KYC違反への対応として、FCCはキャリアのネットワークから発信された違法電話の件数に応じて、比例的なペナルティを課す仕組みの導入も検討しています。つまり、自社ネットワークからスパム電話が多く発信されているキャリアほど、重い制裁を受ける可能性があるという考え方です。

AT&T・T-Mobile・Verizonといった大手キャリアも当然この規制の対象となります(これらはいずれも米国キャリアであり、本規制は米国版のみに適用されます)。ソース記事では、比例的ペナルティの具体的な段階基準や上限金額については詳細が記載されておらず、FCCが今後のパブリックコメントを踏まえてルール内容を策定する段階にあります。

この仕組みが実現すれば、キャリアがスパム電話対策に積極的に取り組む経済的インセンティブが生まれ、ユーザーが受け取るスパム電話の総量が減少する可能性があります。では、スパム電話問題と並行して進む安全保障上の規制はどうなっているのでしょうか。

外国企業・海外認証機関の見直し——安全保障の観点からも規制強化

FCCは通話品質の問題にとどまらず、安全保障上の観点からも米国内での規制を強化します。

FCCの「カバードリスト(covered list)」とは、安全保障上の懸念から米国での機器販売を禁止されている外国企業のリストです。すでにリスト掲載企業は米国での機器販売が禁止されていますが、Carr氏によると「これらの企業の多くが、国際電気通信事業者の法的定義に該当しないサービスを提供することで、米国内での事業を継続している、あるいは継続している可能性がある」とのことです。新ルールのもとでは、こうした企業は改めて認可申請が必要となり、米国内の事業者に与えられている包括的な認可を利用できなくなります。

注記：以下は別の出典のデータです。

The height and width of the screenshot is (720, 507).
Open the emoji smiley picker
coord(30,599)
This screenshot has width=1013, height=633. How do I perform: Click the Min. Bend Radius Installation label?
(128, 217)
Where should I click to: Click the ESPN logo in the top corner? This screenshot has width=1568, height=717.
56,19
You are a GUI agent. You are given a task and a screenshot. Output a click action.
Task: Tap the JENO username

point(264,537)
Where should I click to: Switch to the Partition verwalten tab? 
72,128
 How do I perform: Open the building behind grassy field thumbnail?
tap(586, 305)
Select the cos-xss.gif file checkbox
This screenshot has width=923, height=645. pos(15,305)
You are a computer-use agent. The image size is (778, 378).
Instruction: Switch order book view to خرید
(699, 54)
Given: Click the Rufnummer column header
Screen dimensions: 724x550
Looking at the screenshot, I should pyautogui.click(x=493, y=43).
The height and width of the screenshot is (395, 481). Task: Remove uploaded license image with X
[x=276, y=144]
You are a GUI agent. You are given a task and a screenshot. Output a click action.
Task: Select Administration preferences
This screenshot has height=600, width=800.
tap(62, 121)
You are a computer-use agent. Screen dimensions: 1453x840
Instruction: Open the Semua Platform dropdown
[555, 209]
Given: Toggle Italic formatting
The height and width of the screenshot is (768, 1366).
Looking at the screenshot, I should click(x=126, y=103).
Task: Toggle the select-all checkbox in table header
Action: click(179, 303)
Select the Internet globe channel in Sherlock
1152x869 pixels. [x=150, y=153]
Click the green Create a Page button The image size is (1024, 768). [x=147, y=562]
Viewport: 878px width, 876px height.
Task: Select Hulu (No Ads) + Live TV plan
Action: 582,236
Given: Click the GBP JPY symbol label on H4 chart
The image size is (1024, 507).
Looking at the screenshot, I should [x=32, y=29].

さらに3つ目の提案として、FCCは米国の試験機関・認証機関との相互協定(reciprocity agreement)を持たない海外の試験機関・認証機関を、今後は認めない方針を示しています。Carr氏は「これにより、機器認証プロセスの完全性を保証するための十分な監視・監督・執行権限をFCCが持てるようになる」と述べています。

Q&A

Q. 今回の提案はいつから施行されますか? 現時点では、FCCはKYCルールの実施方法についてパブリックコメントを募集している段階です。パブリックコメントとは、規制当局が規則を策定する際に広く意見を募集する公式手続きのことで、米国では一般市民や事業者が意見を提出できます。具体的な施行時期は確認されていません。

Q. カバードリストとは何ですか? FCCの「カバードリスト(covered list)」とは、安全保障上の懸念を理由に米国での機器販売が禁止されている外国企業を列挙したリストです。今回の提案では、このリストに掲載されながらも定義の抜け穴を利用して米国内で事業継続している可能性のある企業を、あらためて規制の対象に含める方針が示されています。

Q. AT&T・T-Mobile・Verizonは今後ペナルティを受けるのですか? 現時点では提案段階であり、ペナルティの具体的な基準や対象事業者は確定していません。FCCがパブリックコメントを踏まえてルールを策定する段階に入っています。